◆ **Direction**: Write out the passage of the article on U.S.-China tariffs word for word, starting with "China on Wednesday" and going on through "tough trade sanctions.".

◆ **Article**:
........

Who will blink first?
China on Wednesday matched dollar for dollar the Trump administration's plan to slap tariffs on $50 billion of imported Chinese goods, issuing its own list of U.S. products of comparable value that would be subject to hefty duties should the White House follow through with its tough trade sanctions.
Beijing's swift and broad retaliatory response at first seemed to confirm fears that the world's two largest economies were hurtling toward a trade war that would be costly for consumers and companies, and damage the global economy.
Anxious U.S. businesses pleaded for cooler heads, and investors panicked. But after sinking sharply when markets opened Wednesday, U.S. stocks not only recovered, but the Dow ended the day up 231 points.
The rebound followed assurances by White House officials that despite President Trump's sharp rhetoric and threats, chances are good that the tit-for-tat trade salvos will end in settlement rather than much further escalation.
Though Trump tweeted Wednesday that the United States "can't lose" a trade war with China because "that war was lost many years ago," two White House officials, Commerce Secretary Wilbur Ross and chief economic advisor Larry Kudlow, tamped down fears and said it was still possible that the threatened tariffs would never take effect if talks yield a compromise. Kudlow called it the "early stages of a process" of negotiations that will end with "a pot of gold."

........

[Data listing]
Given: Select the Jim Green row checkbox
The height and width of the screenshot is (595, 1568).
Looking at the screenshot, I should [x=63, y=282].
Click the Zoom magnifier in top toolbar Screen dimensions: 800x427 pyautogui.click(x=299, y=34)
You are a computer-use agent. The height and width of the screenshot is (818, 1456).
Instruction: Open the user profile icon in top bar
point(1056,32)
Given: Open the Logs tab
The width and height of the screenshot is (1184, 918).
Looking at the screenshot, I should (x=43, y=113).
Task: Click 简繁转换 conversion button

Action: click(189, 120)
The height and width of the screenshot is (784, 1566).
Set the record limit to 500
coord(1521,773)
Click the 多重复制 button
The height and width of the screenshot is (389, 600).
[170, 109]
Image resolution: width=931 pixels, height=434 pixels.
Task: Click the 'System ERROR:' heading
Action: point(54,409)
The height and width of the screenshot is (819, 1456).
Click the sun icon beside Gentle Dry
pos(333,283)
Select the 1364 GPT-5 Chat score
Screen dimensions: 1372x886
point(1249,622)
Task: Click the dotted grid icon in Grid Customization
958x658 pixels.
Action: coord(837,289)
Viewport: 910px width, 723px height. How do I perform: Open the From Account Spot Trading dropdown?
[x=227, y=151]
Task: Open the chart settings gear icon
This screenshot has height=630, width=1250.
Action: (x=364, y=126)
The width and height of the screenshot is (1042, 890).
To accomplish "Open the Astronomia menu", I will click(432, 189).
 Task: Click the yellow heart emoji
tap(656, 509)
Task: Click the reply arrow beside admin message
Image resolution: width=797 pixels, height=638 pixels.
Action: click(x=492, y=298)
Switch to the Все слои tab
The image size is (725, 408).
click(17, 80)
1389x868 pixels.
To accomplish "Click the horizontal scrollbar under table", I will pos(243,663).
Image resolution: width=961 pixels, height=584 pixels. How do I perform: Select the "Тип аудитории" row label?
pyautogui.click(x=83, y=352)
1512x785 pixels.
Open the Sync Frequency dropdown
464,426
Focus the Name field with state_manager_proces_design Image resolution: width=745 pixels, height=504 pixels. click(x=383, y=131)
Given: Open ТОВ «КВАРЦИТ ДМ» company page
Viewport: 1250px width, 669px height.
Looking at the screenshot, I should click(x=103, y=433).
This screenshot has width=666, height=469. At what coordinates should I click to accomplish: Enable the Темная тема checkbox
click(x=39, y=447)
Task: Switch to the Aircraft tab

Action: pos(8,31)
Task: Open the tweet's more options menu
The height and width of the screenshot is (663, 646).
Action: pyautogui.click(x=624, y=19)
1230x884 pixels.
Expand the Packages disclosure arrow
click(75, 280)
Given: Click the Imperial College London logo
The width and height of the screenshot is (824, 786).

........

◆ **Written response**:
China on Wednesday matched dollar for dollar the Trump administration's plan to slap tariffs on $50 billion of imported Chinese goods, issuing its own list of U.S. products of comparable value that would be subject to hefty duties should the White House follow through with its tough trade sanctions.